THE PROBLEM. Return exactly the final stretch of the records below, opening with the line that contains "Given: Click the 365 Default button" and closing with the last line.
..........
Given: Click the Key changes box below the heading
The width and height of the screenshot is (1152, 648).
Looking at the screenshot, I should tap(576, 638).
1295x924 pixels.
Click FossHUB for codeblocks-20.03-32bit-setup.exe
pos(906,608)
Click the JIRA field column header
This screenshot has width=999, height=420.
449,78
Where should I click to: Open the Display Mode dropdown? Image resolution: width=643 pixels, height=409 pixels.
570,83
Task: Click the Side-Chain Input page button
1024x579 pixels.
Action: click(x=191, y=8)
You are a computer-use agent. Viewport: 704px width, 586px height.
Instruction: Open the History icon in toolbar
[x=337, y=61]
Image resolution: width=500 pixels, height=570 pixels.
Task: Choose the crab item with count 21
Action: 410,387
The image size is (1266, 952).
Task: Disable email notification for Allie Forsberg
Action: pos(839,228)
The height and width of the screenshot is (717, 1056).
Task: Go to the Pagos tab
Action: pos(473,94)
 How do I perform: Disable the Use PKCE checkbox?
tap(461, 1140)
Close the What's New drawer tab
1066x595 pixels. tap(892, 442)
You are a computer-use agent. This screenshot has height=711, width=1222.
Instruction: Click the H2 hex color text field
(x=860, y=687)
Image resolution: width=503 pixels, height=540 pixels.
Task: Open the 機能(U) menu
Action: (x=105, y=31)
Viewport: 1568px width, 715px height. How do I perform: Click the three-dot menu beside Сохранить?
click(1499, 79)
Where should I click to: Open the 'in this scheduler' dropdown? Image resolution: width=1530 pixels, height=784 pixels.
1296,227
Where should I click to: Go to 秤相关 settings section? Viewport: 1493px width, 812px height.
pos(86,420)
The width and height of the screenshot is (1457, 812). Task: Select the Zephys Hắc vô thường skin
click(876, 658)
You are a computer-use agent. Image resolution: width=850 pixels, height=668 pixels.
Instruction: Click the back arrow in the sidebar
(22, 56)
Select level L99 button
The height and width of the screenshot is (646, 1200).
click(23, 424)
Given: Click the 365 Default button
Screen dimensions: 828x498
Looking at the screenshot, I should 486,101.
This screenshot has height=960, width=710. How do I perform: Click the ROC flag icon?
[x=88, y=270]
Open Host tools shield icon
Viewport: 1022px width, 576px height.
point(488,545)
..........
RESPONSE AREA.
Given: Click the 365 Default button
Screen dimensions: 828x498
Looking at the screenshot, I should 486,101.
This screenshot has height=960, width=710. How do I perform: Click the ROC flag icon?
[x=88, y=270]
Open Host tools shield icon
Viewport: 1022px width, 576px height.
point(488,545)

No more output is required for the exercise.